Benefits of Continued Music Lessons
New Evidence that Music affects longevity. Here's a link you should check out!
(If you play the piano or any instrument, you know that it relieves stress)
"It has been my personal observation through 45 years of teaching, that the following advantages are definitely true! .......Tim Townsend
Besides the best benefit of being able to make music, there are a considerable amount of other advantages to continued music study.
Children taking music lessons show an increase in IQ. Children who receive music lessons display increased IQ as young adults and score better on standardized tests.
Year after year, students who take music lessons achieve higher scores on their SATs. The longer the time studied, the greater the difference in scores. This is a fact that has been proven time and time again.
Colleges and Universities view music education highly when considering college applications. Continued dedication and perseverance in music lessons will make the biggest impression. What will set your child apart from all of the others who are applying for a college or for a scholarship to a college? It probably won’t be sports, since so many will have that on their applications. It will be music lessons, which the child had since a young age and which he or she stuck with up until college. That dedication will make an impression.
Success with music lessons takes a lot of discipline, and that discipline transfers to the skills necessary to be successful academically. Study skills, cognitive skills and communication skills are just a few areas which are continually improved with music lessons.
Students involved with music lessons throughout the middle and high school years show significantly higher levels of proficiency in math by grade twelve.
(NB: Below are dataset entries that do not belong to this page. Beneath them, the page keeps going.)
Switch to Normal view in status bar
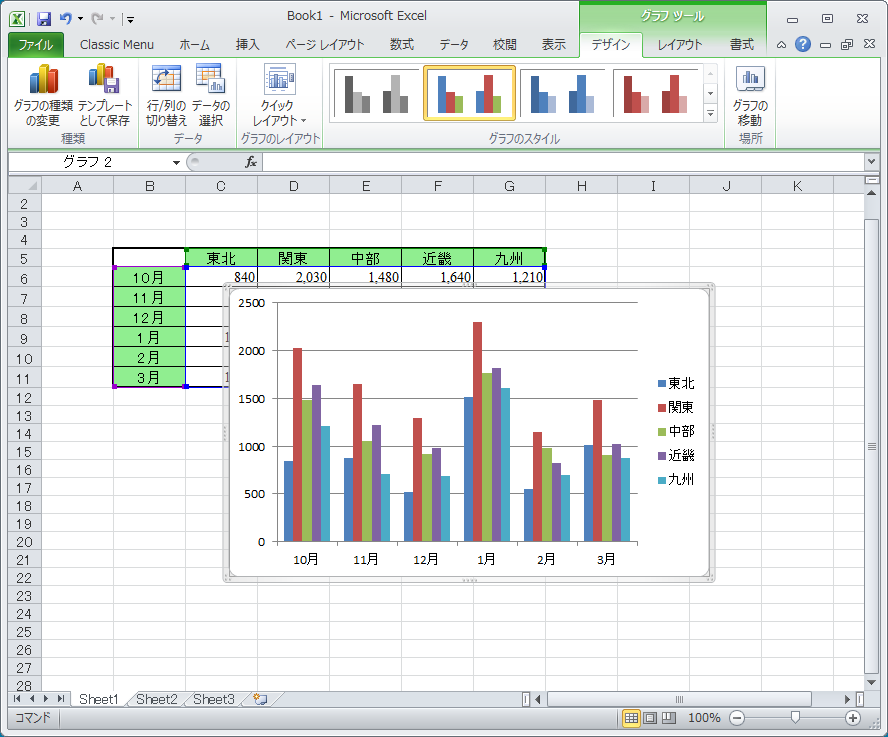 pos(632,718)
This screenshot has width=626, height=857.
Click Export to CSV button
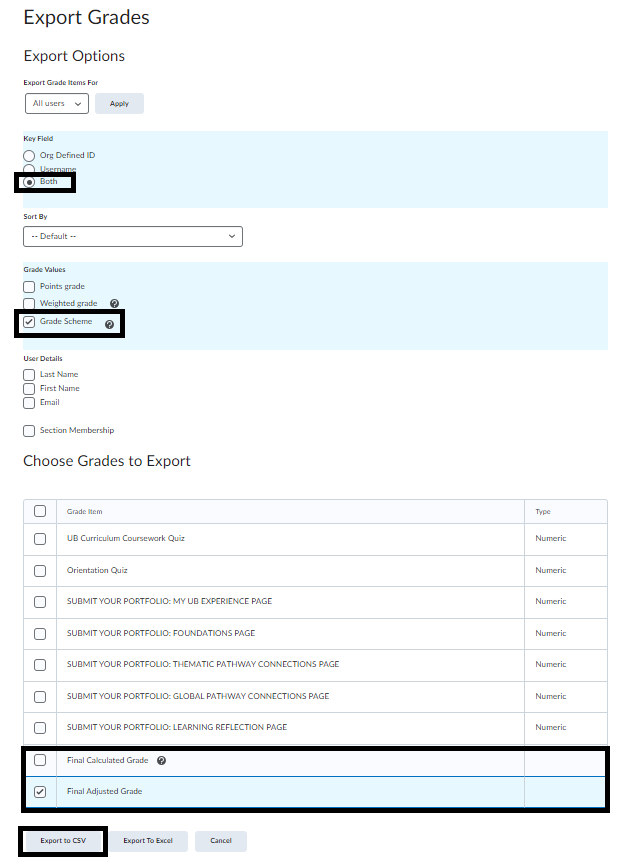click(63, 841)
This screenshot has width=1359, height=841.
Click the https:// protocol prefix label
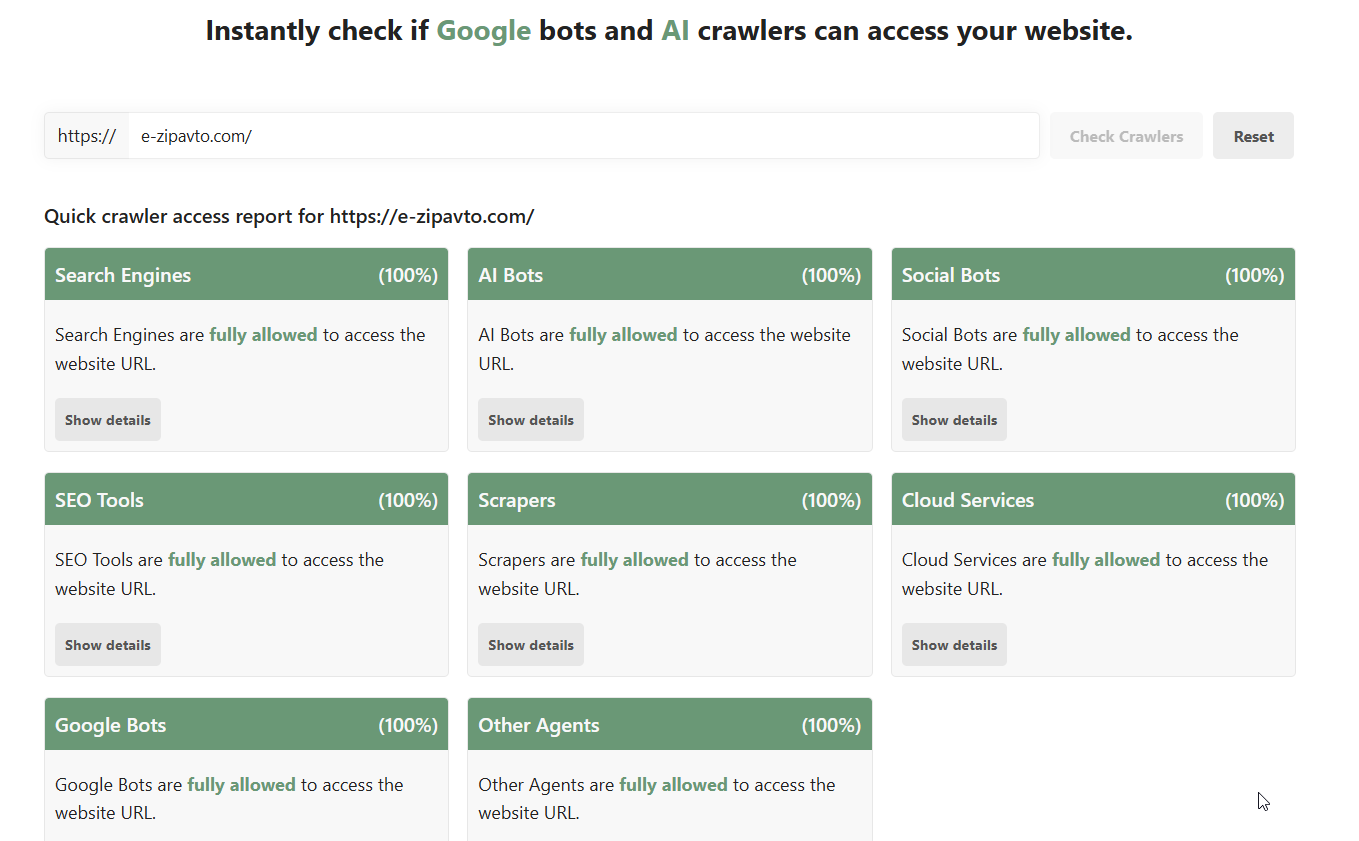point(87,136)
In a Texas Commission on Drug and Alcohol Abuse study, secondary students who participate in music via band or music lessons have the lowest lifetime use of substances including alcohol, tobacco and illicit drugs.
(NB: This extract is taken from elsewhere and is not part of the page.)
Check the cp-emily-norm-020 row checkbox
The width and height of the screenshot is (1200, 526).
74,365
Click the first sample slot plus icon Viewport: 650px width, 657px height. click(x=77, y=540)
There are many benefits to taking music lessons when you’re young, but music lessons continue to have benefits throughout one’s entire life. There is some thought among the medical community that it adds to ones longevity. It has long been known that music reduces stress.
Music participants receive more academic honors and awards than non-music students, and the percentage of music participants receiving A’s and B’s is higher than the percentage of non-participants.
The U.S. Department of Education lists the arts as subjects that college bound middle and high school students should take.
Because of the advantages of music lessons, we believe that the continued study of music can be more important than many other subjects in your child’s curriculum.
Students who take lessons throughout their grade school, middle school, and high school years show the greatest dedication and perseverance, and will reap the greatest benefits.
It is always a tragedy to let sports or anything else crowd out your child’s music education. Practicing takes very little time, especially compared with the time just one sport takes, and the rewards are incredible.
Again, long term music students will be accepted to better colleges and universities, and get better scholarships. If music were responsible for keeping your child off drugs or decreasing your child’s stress, that alone would be reason enough to take and continue lessons. When your child ends up with a higher IQ because of music lessons, that is certainly reason enough to take and continue lessons. The self esteem that music lessons build is another consideration. And what about the development of better hand-eye coordination? There are so many more benefits that it would take a book to list them all. Let’s just say that with continued music lessons, you’re child is on the right path!
Music lessons pay for themselves many times over.
You are making sure your child will get higher grades in school and will get into the best college or university possible by beginning and continuing music lessons.
With a higher grade point average in school, and the plus of having studied music throughout childhood, your child will be more likely to be accepted to his or her choice of college or university, and much more likely to get scholarships.